JOB ITEM =>
Can you give these entries again with "coordinate pair" swapped for "pair of numbers" wherever it appears, and nothing else changed?

== MATERIAL FOR THIS EXERCISE ==

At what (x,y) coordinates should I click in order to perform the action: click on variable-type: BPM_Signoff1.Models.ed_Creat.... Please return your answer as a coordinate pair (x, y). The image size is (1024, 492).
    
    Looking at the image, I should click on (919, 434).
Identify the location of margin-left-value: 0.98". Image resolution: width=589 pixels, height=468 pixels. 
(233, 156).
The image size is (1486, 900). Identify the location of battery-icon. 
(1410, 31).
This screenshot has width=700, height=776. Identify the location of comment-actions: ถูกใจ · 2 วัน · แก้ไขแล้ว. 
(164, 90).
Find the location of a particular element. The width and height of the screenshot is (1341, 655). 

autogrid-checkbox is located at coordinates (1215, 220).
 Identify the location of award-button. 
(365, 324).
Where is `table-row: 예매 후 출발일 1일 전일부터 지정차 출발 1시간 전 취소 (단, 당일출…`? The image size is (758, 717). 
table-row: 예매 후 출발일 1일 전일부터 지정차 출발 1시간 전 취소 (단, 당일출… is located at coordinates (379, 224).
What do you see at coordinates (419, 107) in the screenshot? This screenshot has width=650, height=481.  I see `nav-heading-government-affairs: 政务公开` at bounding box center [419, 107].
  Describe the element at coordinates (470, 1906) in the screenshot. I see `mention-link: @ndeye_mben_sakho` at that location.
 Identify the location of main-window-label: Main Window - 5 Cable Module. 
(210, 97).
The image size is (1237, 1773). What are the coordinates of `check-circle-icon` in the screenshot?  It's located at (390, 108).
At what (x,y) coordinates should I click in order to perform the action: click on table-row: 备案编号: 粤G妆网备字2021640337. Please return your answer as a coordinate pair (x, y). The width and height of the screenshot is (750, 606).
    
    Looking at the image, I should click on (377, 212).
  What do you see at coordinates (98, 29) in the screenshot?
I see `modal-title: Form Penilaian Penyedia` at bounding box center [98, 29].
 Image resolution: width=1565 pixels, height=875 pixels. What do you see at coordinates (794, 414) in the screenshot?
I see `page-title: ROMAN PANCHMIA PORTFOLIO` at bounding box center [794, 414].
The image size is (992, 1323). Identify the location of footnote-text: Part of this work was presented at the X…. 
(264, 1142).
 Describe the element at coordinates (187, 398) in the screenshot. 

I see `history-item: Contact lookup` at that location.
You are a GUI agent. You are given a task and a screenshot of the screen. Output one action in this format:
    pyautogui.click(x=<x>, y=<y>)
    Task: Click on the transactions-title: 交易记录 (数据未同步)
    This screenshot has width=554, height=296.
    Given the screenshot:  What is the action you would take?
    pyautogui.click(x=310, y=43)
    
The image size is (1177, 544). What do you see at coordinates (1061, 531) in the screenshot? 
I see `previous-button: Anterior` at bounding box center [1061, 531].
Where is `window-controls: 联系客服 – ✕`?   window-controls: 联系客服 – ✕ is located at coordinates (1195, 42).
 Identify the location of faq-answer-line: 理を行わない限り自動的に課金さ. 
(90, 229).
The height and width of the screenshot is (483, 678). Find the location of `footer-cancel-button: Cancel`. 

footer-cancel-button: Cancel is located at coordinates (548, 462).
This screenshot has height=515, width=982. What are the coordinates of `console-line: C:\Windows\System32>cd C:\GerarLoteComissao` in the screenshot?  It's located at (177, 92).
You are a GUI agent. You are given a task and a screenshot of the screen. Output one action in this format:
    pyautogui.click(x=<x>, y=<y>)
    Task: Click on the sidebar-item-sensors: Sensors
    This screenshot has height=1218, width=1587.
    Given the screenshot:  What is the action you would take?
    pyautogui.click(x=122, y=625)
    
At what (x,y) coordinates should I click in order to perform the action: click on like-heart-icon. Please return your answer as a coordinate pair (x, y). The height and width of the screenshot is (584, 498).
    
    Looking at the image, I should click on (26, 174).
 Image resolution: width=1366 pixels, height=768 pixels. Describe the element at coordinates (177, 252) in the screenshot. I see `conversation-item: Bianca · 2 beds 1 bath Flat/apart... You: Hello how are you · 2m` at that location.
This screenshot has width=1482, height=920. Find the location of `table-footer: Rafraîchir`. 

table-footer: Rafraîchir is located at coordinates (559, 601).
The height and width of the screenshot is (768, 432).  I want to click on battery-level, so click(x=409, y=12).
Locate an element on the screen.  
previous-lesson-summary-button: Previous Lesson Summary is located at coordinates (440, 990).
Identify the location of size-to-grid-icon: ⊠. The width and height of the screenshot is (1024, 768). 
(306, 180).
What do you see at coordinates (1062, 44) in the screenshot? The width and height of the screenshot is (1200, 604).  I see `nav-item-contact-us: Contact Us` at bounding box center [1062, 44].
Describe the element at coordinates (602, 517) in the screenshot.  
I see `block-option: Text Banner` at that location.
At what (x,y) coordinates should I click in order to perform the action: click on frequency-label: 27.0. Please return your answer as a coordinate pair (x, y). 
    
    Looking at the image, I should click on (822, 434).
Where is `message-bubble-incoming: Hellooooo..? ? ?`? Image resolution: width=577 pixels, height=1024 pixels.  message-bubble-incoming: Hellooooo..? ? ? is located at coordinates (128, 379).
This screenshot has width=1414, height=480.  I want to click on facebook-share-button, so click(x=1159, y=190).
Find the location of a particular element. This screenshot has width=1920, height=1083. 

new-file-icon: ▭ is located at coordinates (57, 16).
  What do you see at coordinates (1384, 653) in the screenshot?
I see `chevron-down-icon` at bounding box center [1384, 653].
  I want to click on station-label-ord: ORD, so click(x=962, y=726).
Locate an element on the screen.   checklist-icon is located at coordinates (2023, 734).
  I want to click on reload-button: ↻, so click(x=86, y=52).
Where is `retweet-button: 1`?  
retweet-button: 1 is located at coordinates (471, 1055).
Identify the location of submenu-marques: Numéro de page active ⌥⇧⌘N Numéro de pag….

===

RESULT OF THIS EXERCISE =>
At what (x,y) coordinates should I click in order to perform the action: click on variable-type: BPM_Signoff1.Models.ed_Creat.... Please return your answer as a pair of numbers (x, y). The image size is (1024, 492).
    
    Looking at the image, I should click on (919, 434).
Identify the location of margin-left-value: 0.98". Image resolution: width=589 pixels, height=468 pixels. 
(233, 156).
The image size is (1486, 900). Identify the location of battery-icon. 
(1410, 31).
This screenshot has width=700, height=776. Identify the location of comment-actions: ถูกใจ · 2 วัน · แก้ไขแล้ว. 
(164, 90).
Find the location of a particular element. The width and height of the screenshot is (1341, 655). 

autogrid-checkbox is located at coordinates (1215, 220).
 Identify the location of award-button. 
(365, 324).
Where is `table-row: 예매 후 출발일 1일 전일부터 지정차 출발 1시간 전 취소 (단, 당일출…`? The image size is (758, 717). 
table-row: 예매 후 출발일 1일 전일부터 지정차 출발 1시간 전 취소 (단, 당일출… is located at coordinates (379, 224).
What do you see at coordinates (419, 107) in the screenshot? This screenshot has width=650, height=481.  I see `nav-heading-government-affairs: 政务公开` at bounding box center [419, 107].
  Describe the element at coordinates (470, 1906) in the screenshot. I see `mention-link: @ndeye_mben_sakho` at that location.
 Identify the location of main-window-label: Main Window - 5 Cable Module. 
(210, 97).
The image size is (1237, 1773). What are the coordinates of `check-circle-icon` in the screenshot?  It's located at (390, 108).
At what (x,y) coordinates should I click in order to perform the action: click on table-row: 备案编号: 粤G妆网备字2021640337. Please return your answer as a pair of numbers (x, y). The width and height of the screenshot is (750, 606).
    
    Looking at the image, I should click on (377, 212).
  What do you see at coordinates (98, 29) in the screenshot?
I see `modal-title: Form Penilaian Penyedia` at bounding box center [98, 29].
 Image resolution: width=1565 pixels, height=875 pixels. What do you see at coordinates (794, 414) in the screenshot?
I see `page-title: ROMAN PANCHMIA PORTFOLIO` at bounding box center [794, 414].
The image size is (992, 1323). Identify the location of footnote-text: Part of this work was presented at the X…. 
(264, 1142).
 Describe the element at coordinates (187, 398) in the screenshot. 

I see `history-item: Contact lookup` at that location.
You are a GUI agent. You are given a task and a screenshot of the screen. Output one action in this format:
    pyautogui.click(x=<x>, y=<y>)
    Task: Click on the transactions-title: 交易记录 (数据未同步)
    This screenshot has width=554, height=296.
    Given the screenshot:  What is the action you would take?
    pyautogui.click(x=310, y=43)
    
The image size is (1177, 544). What do you see at coordinates (1061, 531) in the screenshot? 
I see `previous-button: Anterior` at bounding box center [1061, 531].
Where is `window-controls: 联系客服 – ✕`?   window-controls: 联系客服 – ✕ is located at coordinates (1195, 42).
 Identify the location of faq-answer-line: 理を行わない限り自動的に課金さ. 
(90, 229).
The height and width of the screenshot is (483, 678). Find the location of `footer-cancel-button: Cancel`. 

footer-cancel-button: Cancel is located at coordinates (548, 462).
This screenshot has height=515, width=982. What are the coordinates of `console-line: C:\Windows\System32>cd C:\GerarLoteComissao` in the screenshot?  It's located at (177, 92).
You are a GUI agent. You are given a task and a screenshot of the screen. Output one action in this format:
    pyautogui.click(x=<x>, y=<y>)
    Task: Click on the sidebar-item-sensors: Sensors
    This screenshot has height=1218, width=1587.
    Given the screenshot:  What is the action you would take?
    pyautogui.click(x=122, y=625)
    
At what (x,y) coordinates should I click in order to perform the action: click on like-heart-icon. Please return your answer as a pair of numbers (x, y). The height and width of the screenshot is (584, 498).
    
    Looking at the image, I should click on (26, 174).
 Image resolution: width=1366 pixels, height=768 pixels. Describe the element at coordinates (177, 252) in the screenshot. I see `conversation-item: Bianca · 2 beds 1 bath Flat/apart... You: Hello how are you · 2m` at that location.
This screenshot has width=1482, height=920. Find the location of `table-footer: Rafraîchir`. 

table-footer: Rafraîchir is located at coordinates (559, 601).
The height and width of the screenshot is (768, 432).  I want to click on battery-level, so click(x=409, y=12).
Locate an element on the screen.  
previous-lesson-summary-button: Previous Lesson Summary is located at coordinates (440, 990).
Identify the location of size-to-grid-icon: ⊠. The width and height of the screenshot is (1024, 768). 
(306, 180).
What do you see at coordinates (1062, 44) in the screenshot? The width and height of the screenshot is (1200, 604).  I see `nav-item-contact-us: Contact Us` at bounding box center [1062, 44].
Describe the element at coordinates (602, 517) in the screenshot.  
I see `block-option: Text Banner` at that location.
At what (x,y) coordinates should I click in order to perform the action: click on frequency-label: 27.0. Please return your answer as a pair of numbers (x, y). 
    
    Looking at the image, I should click on (822, 434).
Where is `message-bubble-incoming: Hellooooo..? ? ?`? Image resolution: width=577 pixels, height=1024 pixels.  message-bubble-incoming: Hellooooo..? ? ? is located at coordinates (128, 379).
This screenshot has width=1414, height=480.  I want to click on facebook-share-button, so click(x=1159, y=190).
Find the location of a particular element. This screenshot has width=1920, height=1083. 

new-file-icon: ▭ is located at coordinates (57, 16).
  What do you see at coordinates (1384, 653) in the screenshot?
I see `chevron-down-icon` at bounding box center [1384, 653].
  I want to click on station-label-ord: ORD, so click(x=962, y=726).
Locate an element on the screen.   checklist-icon is located at coordinates (2023, 734).
  I want to click on reload-button: ↻, so click(x=86, y=52).
Where is `retweet-button: 1`?  
retweet-button: 1 is located at coordinates (471, 1055).
Identify the location of submenu-marques: Numéro de page active ⌥⇧⌘N Numéro de pag….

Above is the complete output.